Cerca de 45% dos empresários industriais esperam aumento do endividamento bancário nos próximos três meses. A previsão aparece em uma pesquisa inédita da Confederação Nacional da Indústria (CNI) e mostra mais pressão por crédito para manter o fluxo de caixa.
Pesquisa inédita da CNI aponta mais busca por crédito com juros ainda altos
A CNI diz que a expectativa de endividamento cresce porque as empresas precisam recorrer mais ao crédito para cobrir despesas operacionais. O objetivo é manter o fluxo de caixa em um cenário de juros considerados ainda elevados.

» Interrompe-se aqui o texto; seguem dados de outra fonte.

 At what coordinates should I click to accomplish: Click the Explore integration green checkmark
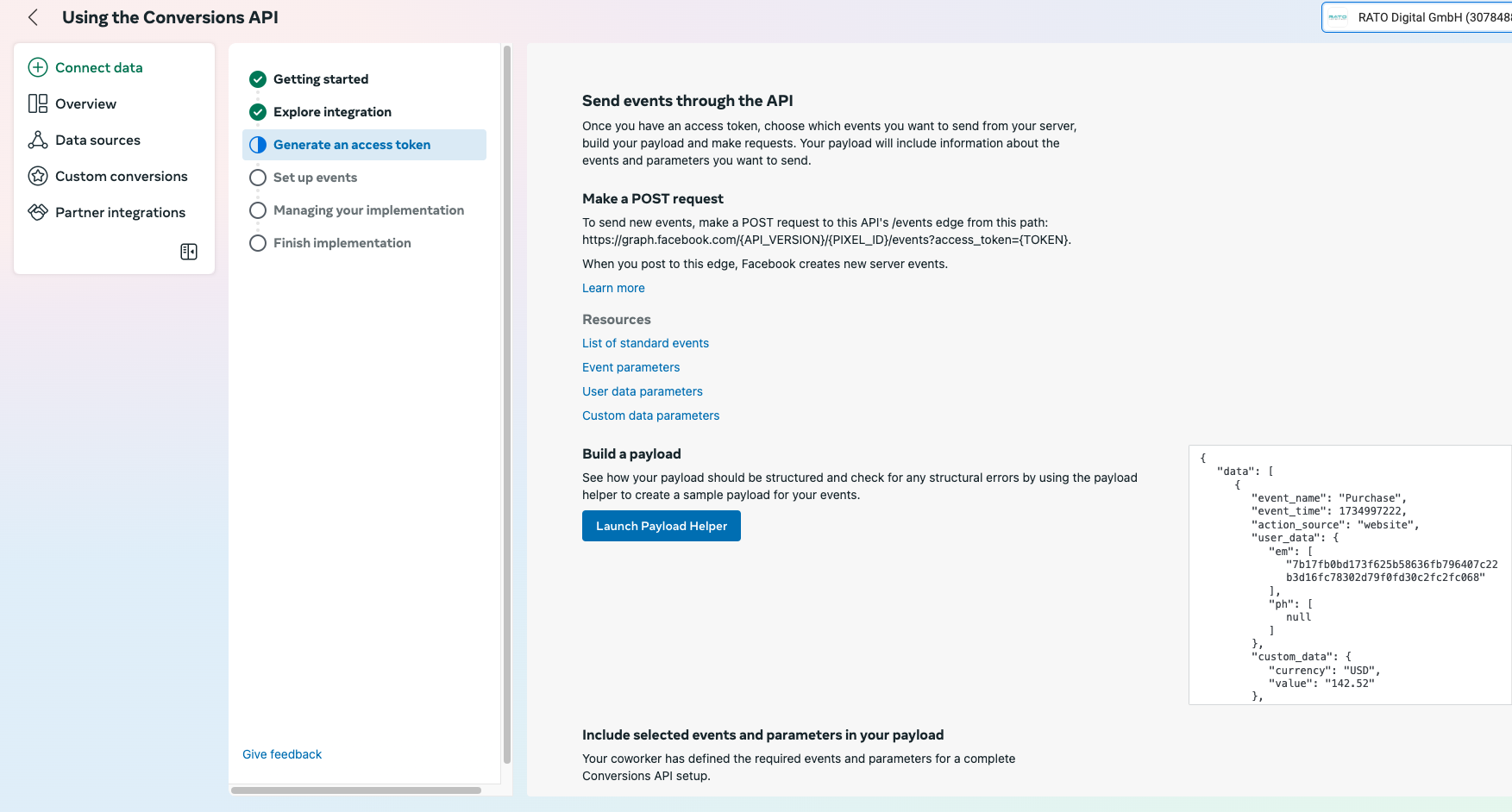pyautogui.click(x=257, y=111)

A analista da CNI Maria Virginia Colusso afirma que, mesmo com corte da Selic (taxa básica de juros) para 14,25% ao ano, o juro real fica perto de 10% ao ano. Ela chama esse quadro de política monetária bastante restritiva.

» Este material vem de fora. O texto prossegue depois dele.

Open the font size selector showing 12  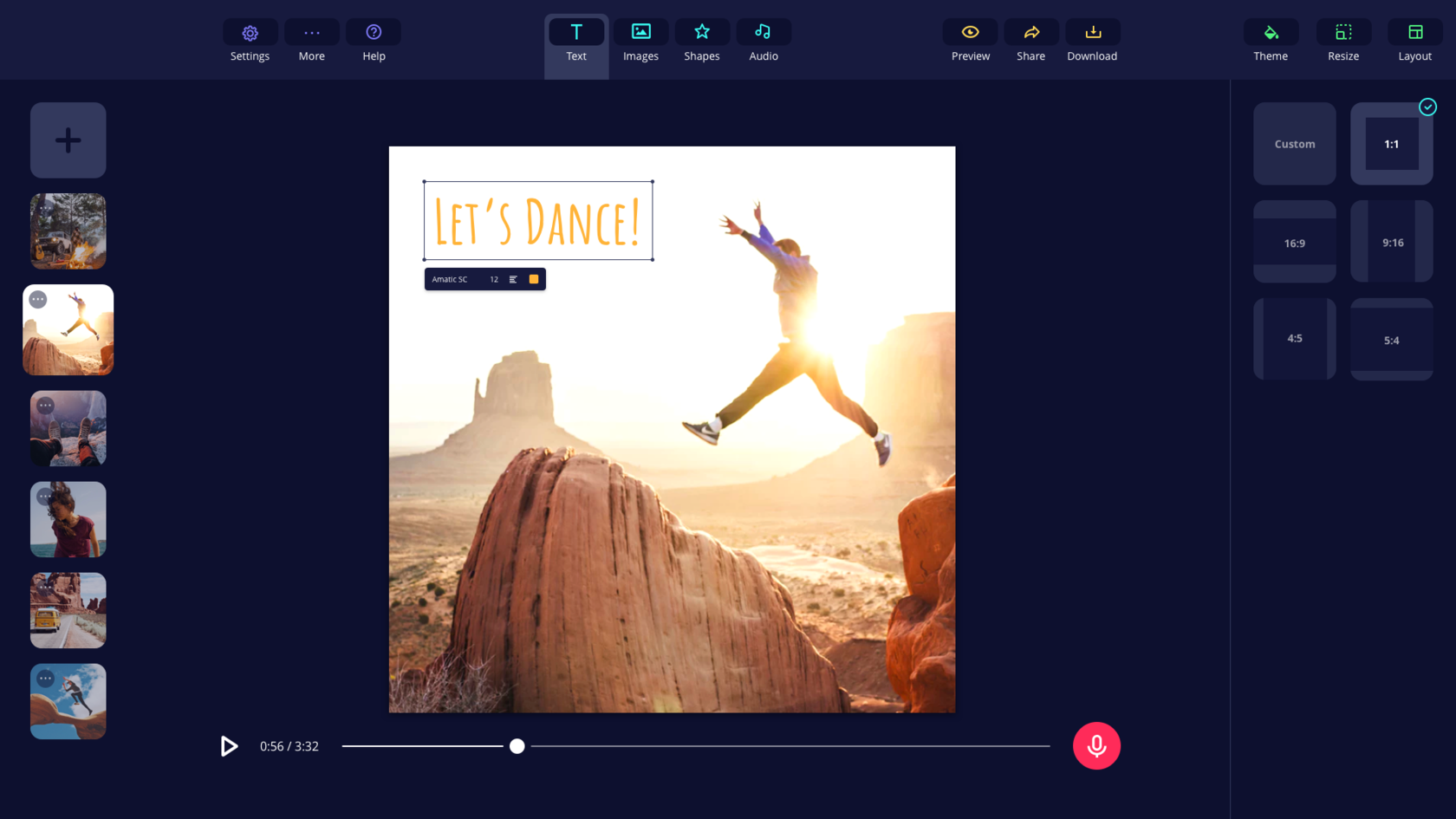coord(494,279)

Percentuais apontam apostas em financiamento para contas a receber, estoques e contas a pagar
Mais da metade das empresas consultadas, 51%, projeta aumento da necessidade de financiamento com contas a receber como garantia nos próximos três meses. A CNI liga o movimento ao risco de inadimplência ou atrasos nos pagamentos feitos pelos clientes.
Em paralelo, 48% dos empresários preveem maior necessidade de financiamento para manter estoques de insumos e mercadorias no mesmo período. Ao mesmo tempo, 45% desses respondentes acreditam que os juros cobrados nessas operações vão subir.

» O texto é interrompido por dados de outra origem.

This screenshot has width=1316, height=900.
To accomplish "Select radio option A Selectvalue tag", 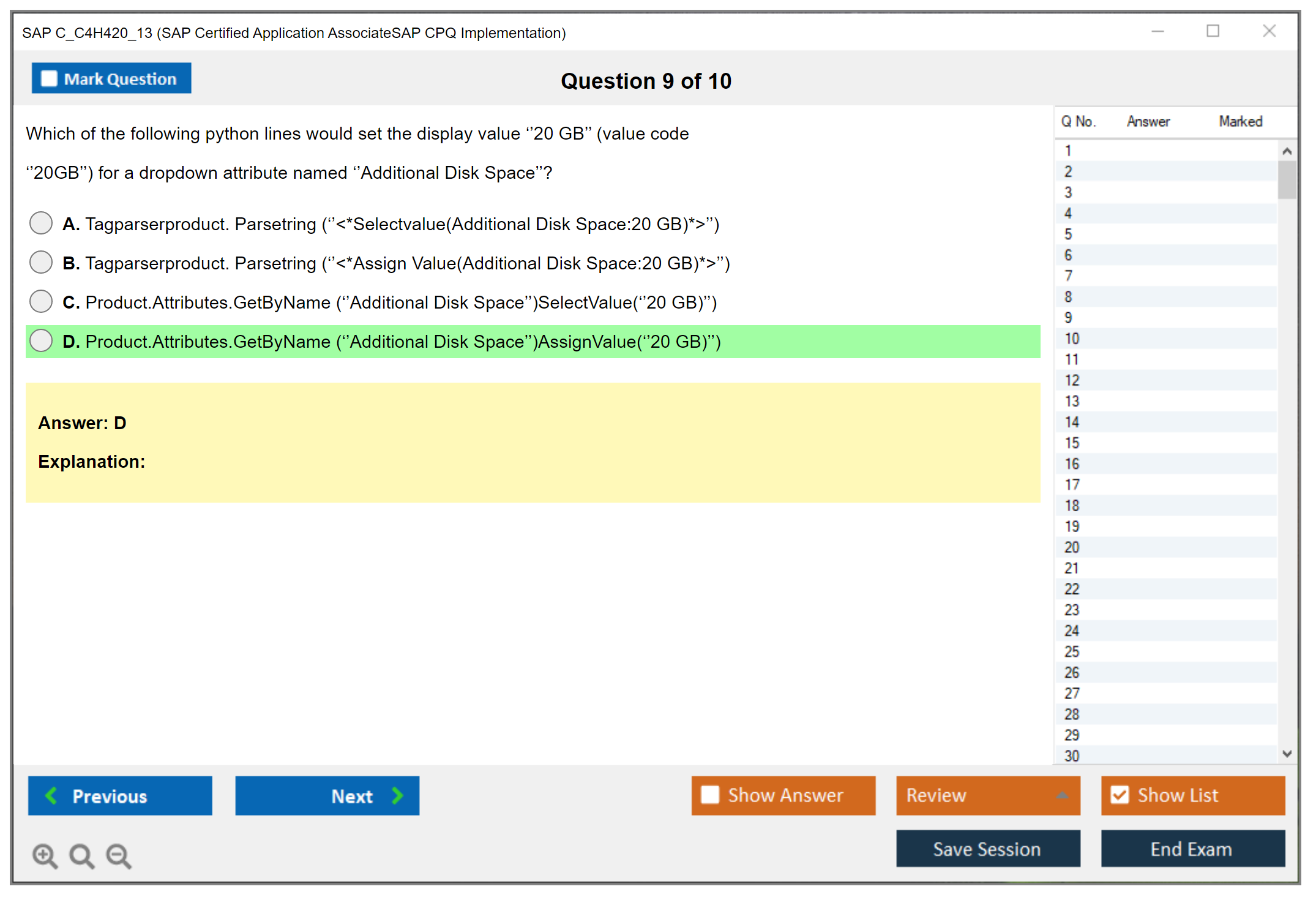I will [x=41, y=223].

Já no financiamento das contas a pagar, 59% esperam mais procura por crédito nos próximos três meses. A pesquisa também indica que 52% das empresas acreditam que os juros dessas operações devem subir.
Margem menor e repasse de custos aparecem nas expectativas para o próximo trimestre
O estudo mostra que 64% dos industriais esperam redução da margem líquida dos negócios, indicador que mede a relação entre lucro e faturamento. Para compensar, 51% pretendem elevar os preços de venda nos próximos três meses, enquanto apenas 7% devem reduzir.
A analista diz que, com juros elevados por mais tempo, a indústria perde dinamismo e isso afeta geração de emprego e renda, além de limitar o crescimento da economia.